Aquel joven apuesto, de barba
espesa y buenos modales que aparentaba seguridad en sí mismo, insistía en no hacerle
caso a su mujer porque necesitaba pensar con lucidez. Sabía que las pastillas
mitigan el dolor, pero también que embotan la mente y pueden dejarte como un
tonto a las tres.
Isabel no estaba de acuerdo. Temía
que su marido pudiera sufrir una apoplejía o algo peor. Hacía ya varios días
que estaba sometido a un acoso brutal y una fuerte tensión.
Pablo, tómate la pastilla hazme
el favor.
Tranquila no te preocupes, esto no
tiene por qué acabar en tragedia. Sé cómo manejarlo. Acuérdate del lío del
master y de cuando me acusaron de acabar la carrera gracias a que Esperanza me
recomendó.
Ya, pero esto es distinto. Ahora te
han empujado por un precipicio y has caído con todo el equipo. Bien que lo
sabes. No pongas cara de extrañeza porque Teo está aterrorizado y José Luis no aparece
por ningún sitio.
Estaban en el salón del amplio
apartamento que la pareja compartía en el barrio de Salamanca y, para ser
febrero, había quedado una tarde preciosa. El sol lucía espléndido y entraba a
raudales por las ventanas abiertas, pero la atmósfera, en cambio, se había
vuelto irrespirable. Tal vez fuera porque, al abrir las ventanas, se había
colado un fuerte olor a corrupto que trasmitía pesadumbre y desasosiego.
Siento como si me agarraran del
cuello y apretaran fuerte hasta dejarme sin aliento. Tranquilízate Pablo. Ya te
lo dije antes, eso son gases. Gases que al mezclarse con la angustia cambian de
rumbo y en vez de salir por donde debieran presionan abajo y te los ponen de
corbata. No seas tozudo, tómate la pastilla y duerme un poco.
Pablo, por fin, hizo caso. Se
tomó la pastilla, se sentó en el sofá y quedó frente al televisor, mirándolo
con desgana. Ponían un documental de África en el que aparecía una mujer joven,
de media melena, que era la jefa de una tribu siniestra. Ella y los de la tribu
aguardaban en torno a una hoguera mientras un hechicero, de pelo blanco y barba
cana, daba saltos, aparentemente borracho, riéndose a carcajadas.

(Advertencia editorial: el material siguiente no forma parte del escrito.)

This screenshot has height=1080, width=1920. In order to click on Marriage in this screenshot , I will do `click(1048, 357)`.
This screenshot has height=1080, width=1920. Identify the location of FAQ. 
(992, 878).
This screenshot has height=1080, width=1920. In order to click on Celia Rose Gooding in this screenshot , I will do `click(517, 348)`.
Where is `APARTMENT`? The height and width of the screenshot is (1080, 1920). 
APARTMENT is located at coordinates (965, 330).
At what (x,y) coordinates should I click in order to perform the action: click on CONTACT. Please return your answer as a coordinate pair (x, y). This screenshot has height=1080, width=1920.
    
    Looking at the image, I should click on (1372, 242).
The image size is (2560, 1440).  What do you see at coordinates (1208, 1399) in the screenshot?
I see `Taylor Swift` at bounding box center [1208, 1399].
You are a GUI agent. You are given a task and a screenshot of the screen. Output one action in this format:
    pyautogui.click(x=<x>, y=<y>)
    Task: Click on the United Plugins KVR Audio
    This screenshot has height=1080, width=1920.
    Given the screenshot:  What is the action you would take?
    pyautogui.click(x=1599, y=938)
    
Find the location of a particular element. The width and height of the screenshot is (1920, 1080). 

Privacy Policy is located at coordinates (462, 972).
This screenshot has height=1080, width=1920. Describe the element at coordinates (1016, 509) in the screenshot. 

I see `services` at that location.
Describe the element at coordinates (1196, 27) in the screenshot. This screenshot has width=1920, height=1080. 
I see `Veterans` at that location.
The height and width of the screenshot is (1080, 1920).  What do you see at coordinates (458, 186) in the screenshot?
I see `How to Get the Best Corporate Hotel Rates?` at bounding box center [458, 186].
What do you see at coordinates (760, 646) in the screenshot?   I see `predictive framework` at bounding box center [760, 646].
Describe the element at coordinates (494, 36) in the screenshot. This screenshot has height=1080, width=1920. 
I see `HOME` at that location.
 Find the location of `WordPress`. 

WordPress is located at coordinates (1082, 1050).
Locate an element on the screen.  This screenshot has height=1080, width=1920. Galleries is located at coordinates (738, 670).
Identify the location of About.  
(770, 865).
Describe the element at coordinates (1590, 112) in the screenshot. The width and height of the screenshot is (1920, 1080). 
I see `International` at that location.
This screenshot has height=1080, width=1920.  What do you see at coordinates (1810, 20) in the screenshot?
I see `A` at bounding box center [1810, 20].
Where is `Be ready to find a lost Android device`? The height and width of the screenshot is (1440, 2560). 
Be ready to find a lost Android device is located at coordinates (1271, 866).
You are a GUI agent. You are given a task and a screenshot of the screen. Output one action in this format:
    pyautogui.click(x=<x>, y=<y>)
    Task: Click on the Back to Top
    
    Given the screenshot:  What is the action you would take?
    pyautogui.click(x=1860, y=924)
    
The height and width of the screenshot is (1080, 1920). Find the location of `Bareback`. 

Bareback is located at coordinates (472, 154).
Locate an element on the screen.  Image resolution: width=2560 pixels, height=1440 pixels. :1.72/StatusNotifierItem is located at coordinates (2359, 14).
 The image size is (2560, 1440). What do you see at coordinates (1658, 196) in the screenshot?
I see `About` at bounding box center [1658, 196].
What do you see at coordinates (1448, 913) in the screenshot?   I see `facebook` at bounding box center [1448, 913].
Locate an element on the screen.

La pastilla empezó a surtir efecto y notó que
se le cerraban los ojos. Desde la calle llegaba el sonido de la sirena de un
coche de policía y pensó que vendrían a por él, pero pasó de largo. Acabó por
dormirse del todo. Fue como caer al vacío de un pozo sin fondo. Intentaba
aferrarse a algo pero seguía cayendo a una velocidad endiablada, rodeado por un
paisaje desolador. Veía cerdos comiendo bellotas, vacas leyendo el periódico y extensos
campos de remolacha convertidos en campos de golf. Gritaba, desesperado, diciendo
que no había hecho nada y oía sus gritos como los de un niño pequeño al que
habían dejado solo, en medio de un enjambre de ratas.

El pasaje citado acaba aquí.